TASK TO CARRY OUT ▸ Repeat the listing that follows without a single change.

DATA EXCERPTS ▸
=== Section Start ===
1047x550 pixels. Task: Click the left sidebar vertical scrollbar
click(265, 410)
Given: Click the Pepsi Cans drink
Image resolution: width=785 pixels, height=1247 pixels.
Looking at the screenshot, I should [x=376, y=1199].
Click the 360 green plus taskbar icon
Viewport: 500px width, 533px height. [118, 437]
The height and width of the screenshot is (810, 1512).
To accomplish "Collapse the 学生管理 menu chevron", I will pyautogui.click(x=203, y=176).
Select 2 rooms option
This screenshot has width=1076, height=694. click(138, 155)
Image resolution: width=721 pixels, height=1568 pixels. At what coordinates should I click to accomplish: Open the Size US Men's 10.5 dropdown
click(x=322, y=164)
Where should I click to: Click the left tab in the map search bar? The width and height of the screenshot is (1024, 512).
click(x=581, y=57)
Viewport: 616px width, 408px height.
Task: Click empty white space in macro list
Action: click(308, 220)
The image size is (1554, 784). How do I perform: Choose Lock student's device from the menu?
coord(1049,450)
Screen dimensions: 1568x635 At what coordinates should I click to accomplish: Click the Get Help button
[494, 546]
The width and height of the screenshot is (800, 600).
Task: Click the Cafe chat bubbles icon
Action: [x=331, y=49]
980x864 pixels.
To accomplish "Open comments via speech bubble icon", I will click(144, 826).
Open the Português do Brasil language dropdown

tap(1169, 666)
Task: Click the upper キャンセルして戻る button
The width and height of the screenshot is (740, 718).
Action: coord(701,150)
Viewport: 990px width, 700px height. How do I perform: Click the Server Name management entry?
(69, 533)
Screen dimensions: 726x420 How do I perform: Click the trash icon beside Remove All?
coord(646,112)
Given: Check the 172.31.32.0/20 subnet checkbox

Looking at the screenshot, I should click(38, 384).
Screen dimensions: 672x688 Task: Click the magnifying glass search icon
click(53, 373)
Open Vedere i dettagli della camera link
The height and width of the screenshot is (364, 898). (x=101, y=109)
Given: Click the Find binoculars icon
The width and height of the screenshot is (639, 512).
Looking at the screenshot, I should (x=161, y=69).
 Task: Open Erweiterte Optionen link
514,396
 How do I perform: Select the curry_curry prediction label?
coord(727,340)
=== Section End ===
TASK SOLUTION ▸
1047x550 pixels. Task: Click the left sidebar vertical scrollbar
click(265, 410)
Given: Click the Pepsi Cans drink
Image resolution: width=785 pixels, height=1247 pixels.
Looking at the screenshot, I should [x=376, y=1199].
Click the 360 green plus taskbar icon
Viewport: 500px width, 533px height. [118, 437]
The height and width of the screenshot is (810, 1512).
To accomplish "Collapse the 学生管理 menu chevron", I will pyautogui.click(x=203, y=176).
Select 2 rooms option
This screenshot has width=1076, height=694. click(138, 155)
Image resolution: width=721 pixels, height=1568 pixels. At what coordinates should I click to accomplish: Open the Size US Men's 10.5 dropdown
click(x=322, y=164)
Where should I click to: Click the left tab in the map search bar? The width and height of the screenshot is (1024, 512).
click(x=581, y=57)
Viewport: 616px width, 408px height.
Task: Click empty white space in macro list
Action: click(308, 220)
The image size is (1554, 784). How do I perform: Choose Lock student's device from the menu?
coord(1049,450)
Screen dimensions: 1568x635 At what coordinates should I click to accomplish: Click the Get Help button
[494, 546]
The width and height of the screenshot is (800, 600).
Task: Click the Cafe chat bubbles icon
Action: [x=331, y=49]
980x864 pixels.
To accomplish "Open comments via speech bubble icon", I will click(144, 826).
Open the Português do Brasil language dropdown

tap(1169, 666)
Task: Click the upper キャンセルして戻る button
The width and height of the screenshot is (740, 718).
Action: coord(701,150)
Viewport: 990px width, 700px height. How do I perform: Click the Server Name management entry?
(69, 533)
Screen dimensions: 726x420 How do I perform: Click the trash icon beside Remove All?
coord(646,112)
Given: Check the 172.31.32.0/20 subnet checkbox

Looking at the screenshot, I should click(38, 384).
Screen dimensions: 672x688 Task: Click the magnifying glass search icon
click(53, 373)
Open Vedere i dettagli della camera link
The height and width of the screenshot is (364, 898). (x=101, y=109)
Given: Click the Find binoculars icon
The width and height of the screenshot is (639, 512).
Looking at the screenshot, I should (x=161, y=69).
 Task: Open Erweiterte Optionen link
514,396
 How do I perform: Select the curry_curry prediction label?
coord(727,340)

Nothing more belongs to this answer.